Ich hatte einst das große Glück den heute pensionierten Direktor dieses Museums persönlich kennenzulernen. Es brannte mir dabei eine Frage auf den Lippen, die mir bis dahin niemand beantworten konnte. Ich wollte unbedingt wissen, ob man denn in den römischen Bädern von Bath heute noch baden könne. Mit einem verschmitzten Lächeln antwortete er mir folgendes: gerne würde er mich einmal ganz heimlich hineinlassen und ich dürfe auch gerne einmal baden. Vorher aber müsse ich ihm unterschreiben, daß ich ihn nicht verklagen würde, falls ich von den alten römischen Leitungen eine Bleivergiftung bekommen würde. Denn das Wasser, das so herrlich grün in diesem großen Bad sei, habe diese Farbe von den 2000 Jahre alten Bleileitungen, die leider schon zu römischer Zeit zu Bleivergiftungen geführt hätten.

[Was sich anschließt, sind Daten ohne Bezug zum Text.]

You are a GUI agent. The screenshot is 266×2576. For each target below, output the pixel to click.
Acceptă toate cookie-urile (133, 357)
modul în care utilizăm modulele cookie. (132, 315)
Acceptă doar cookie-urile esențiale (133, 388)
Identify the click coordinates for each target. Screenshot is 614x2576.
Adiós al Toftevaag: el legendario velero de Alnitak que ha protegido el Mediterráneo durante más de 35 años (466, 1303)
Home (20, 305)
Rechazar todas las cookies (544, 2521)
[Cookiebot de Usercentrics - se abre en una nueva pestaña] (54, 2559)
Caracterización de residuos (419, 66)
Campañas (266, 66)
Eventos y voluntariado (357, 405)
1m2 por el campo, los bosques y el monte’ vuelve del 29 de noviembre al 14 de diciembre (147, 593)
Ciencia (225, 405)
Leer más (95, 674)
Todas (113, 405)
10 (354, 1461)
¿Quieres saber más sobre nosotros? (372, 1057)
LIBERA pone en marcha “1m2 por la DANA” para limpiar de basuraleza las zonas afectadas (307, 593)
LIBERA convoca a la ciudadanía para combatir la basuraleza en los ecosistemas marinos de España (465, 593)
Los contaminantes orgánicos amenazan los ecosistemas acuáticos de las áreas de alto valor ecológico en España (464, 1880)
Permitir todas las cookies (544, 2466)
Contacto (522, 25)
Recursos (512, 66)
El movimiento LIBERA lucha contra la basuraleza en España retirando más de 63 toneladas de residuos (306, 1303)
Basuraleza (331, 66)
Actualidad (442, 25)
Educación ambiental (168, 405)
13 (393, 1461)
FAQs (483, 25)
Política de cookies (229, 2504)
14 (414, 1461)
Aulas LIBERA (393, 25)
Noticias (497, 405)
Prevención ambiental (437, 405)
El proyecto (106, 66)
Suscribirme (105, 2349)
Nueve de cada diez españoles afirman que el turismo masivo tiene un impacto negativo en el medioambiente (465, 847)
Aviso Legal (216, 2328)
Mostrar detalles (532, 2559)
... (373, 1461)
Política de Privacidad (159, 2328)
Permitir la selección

Meiner Verehrung für die Göttin Sulis Minerva hat diese Offenbarung keinen Abbruch getan und so werfe ich bei jedem Besuch eine Münze in das Wasser der Göttin. Meinen Wunsch kann ich auch gerne verraten, denn schließlich war das auch bei den Kelten und den Römern kein Geheimnis: Ich wünsche mir, daß ich sie wiedersehe, die römischen Bäder von Bath und diese wunderschöne und gnädige Göttin Sulis Minerva, die der Stadt Bath seit mehr als 3000 Jahren das Wunder des heilenden Wassers geschenkt hat!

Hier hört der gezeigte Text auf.